-- TASK REQUIREMENTS --
When you reach the line in the data below that contains "Click the Description scrollbar down arrow", please start repeating lines exactly, and stop after the line that contains "Click the map pin location icon", repeating nothing else.
Top of MATERIAL SHOWN
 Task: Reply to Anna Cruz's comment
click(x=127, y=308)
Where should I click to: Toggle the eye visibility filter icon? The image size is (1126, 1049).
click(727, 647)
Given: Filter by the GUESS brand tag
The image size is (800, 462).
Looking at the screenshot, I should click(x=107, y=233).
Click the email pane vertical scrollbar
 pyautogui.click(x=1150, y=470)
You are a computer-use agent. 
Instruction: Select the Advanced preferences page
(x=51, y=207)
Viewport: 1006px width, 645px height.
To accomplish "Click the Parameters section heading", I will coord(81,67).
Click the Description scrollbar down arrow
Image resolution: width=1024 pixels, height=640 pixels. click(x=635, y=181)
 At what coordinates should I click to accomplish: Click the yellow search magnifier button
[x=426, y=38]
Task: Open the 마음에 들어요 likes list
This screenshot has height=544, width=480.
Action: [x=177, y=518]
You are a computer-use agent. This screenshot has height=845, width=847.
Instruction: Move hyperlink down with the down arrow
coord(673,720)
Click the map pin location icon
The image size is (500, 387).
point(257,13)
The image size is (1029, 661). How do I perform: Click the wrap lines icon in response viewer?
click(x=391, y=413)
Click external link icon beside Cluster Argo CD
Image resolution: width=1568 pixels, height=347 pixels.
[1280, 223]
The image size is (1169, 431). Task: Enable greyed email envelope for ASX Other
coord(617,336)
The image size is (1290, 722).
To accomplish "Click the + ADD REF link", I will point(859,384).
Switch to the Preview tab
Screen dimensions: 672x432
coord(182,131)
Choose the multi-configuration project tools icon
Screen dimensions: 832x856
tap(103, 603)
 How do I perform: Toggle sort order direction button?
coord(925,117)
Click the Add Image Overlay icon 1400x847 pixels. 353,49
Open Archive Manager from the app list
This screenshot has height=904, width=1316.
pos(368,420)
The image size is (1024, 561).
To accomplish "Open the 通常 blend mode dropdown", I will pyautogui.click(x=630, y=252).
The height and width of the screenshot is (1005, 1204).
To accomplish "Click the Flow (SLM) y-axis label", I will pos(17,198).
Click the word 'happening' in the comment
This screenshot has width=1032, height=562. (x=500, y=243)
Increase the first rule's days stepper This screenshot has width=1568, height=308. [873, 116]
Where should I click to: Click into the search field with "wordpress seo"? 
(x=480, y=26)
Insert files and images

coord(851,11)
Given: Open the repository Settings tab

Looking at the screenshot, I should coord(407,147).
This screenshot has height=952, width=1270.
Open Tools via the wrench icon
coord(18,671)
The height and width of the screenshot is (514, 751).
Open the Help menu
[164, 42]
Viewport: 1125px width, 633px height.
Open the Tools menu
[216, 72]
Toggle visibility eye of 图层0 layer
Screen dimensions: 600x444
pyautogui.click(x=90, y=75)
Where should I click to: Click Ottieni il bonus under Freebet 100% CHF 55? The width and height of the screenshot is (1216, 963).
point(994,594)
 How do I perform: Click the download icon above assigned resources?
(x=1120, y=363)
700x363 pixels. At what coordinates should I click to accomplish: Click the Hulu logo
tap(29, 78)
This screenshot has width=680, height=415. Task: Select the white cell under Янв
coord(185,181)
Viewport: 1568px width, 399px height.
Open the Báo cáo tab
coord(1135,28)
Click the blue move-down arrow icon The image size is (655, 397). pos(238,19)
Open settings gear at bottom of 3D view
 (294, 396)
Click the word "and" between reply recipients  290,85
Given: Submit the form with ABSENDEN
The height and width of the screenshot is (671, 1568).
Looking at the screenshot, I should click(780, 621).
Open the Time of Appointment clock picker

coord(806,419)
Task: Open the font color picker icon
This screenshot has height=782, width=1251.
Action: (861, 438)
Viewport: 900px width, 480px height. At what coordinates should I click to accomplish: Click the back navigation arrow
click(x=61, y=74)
Bottom of MATERIAL SHOWN
-- TASK RESULT --
Click the Description scrollbar down arrow
Image resolution: width=1024 pixels, height=640 pixels. click(x=635, y=181)
 At what coordinates should I click to accomplish: Click the yellow search magnifier button
[x=426, y=38]
Task: Open the 마음에 들어요 likes list
This screenshot has height=544, width=480.
Action: [x=177, y=518]
You are a computer-use agent. This screenshot has height=845, width=847.
Instruction: Move hyperlink down with the down arrow
coord(673,720)
Click the map pin location icon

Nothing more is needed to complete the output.